**SUPPLIED DATA:**

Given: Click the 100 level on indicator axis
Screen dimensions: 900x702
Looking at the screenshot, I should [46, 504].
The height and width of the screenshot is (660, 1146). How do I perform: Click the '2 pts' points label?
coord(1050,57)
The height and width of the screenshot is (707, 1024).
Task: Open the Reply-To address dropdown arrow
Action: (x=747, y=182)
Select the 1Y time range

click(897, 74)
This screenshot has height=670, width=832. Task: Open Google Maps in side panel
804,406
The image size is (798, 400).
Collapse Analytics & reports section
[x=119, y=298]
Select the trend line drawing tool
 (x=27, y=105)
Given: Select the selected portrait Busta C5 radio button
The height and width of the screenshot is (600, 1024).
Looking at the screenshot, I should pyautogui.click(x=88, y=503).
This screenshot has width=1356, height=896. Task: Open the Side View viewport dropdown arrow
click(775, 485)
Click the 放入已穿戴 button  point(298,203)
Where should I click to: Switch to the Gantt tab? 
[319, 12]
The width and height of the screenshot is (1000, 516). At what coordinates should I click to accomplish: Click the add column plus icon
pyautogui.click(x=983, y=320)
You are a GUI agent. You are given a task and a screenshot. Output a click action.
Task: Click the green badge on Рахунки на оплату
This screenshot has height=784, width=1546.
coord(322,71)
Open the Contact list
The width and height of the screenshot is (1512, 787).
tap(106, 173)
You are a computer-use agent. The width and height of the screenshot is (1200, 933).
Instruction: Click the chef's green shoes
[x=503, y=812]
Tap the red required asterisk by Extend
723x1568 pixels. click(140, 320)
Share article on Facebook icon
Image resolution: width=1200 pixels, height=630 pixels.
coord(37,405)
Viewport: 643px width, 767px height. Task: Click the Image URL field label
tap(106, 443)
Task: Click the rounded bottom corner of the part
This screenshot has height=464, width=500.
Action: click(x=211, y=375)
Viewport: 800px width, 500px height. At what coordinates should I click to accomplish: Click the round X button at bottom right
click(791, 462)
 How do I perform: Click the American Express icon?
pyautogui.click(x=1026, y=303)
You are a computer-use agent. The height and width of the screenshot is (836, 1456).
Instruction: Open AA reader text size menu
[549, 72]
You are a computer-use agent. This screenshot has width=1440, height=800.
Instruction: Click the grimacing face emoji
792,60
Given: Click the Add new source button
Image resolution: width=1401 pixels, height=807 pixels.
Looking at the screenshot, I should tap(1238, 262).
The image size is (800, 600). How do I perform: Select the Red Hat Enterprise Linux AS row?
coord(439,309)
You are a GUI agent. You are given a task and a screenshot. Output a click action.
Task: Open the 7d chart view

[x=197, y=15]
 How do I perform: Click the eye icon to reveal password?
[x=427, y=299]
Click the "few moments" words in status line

**PROMPT:** Format the records above as a numbered list, starting at the line containing "This screenshot has height=670, width=832." and running down through the line containing "(x=27, y=105)", and leave out any blank lines.

**CORRECT RESULT:**
1. This screenshot has height=670, width=832. Task: Open Google Maps in side panel
2. 804,406
3. The image size is (798, 400).
4. Collapse Analytics & reports section
5. [x=119, y=298]
6. Select the trend line drawing tool
7.  (x=27, y=105)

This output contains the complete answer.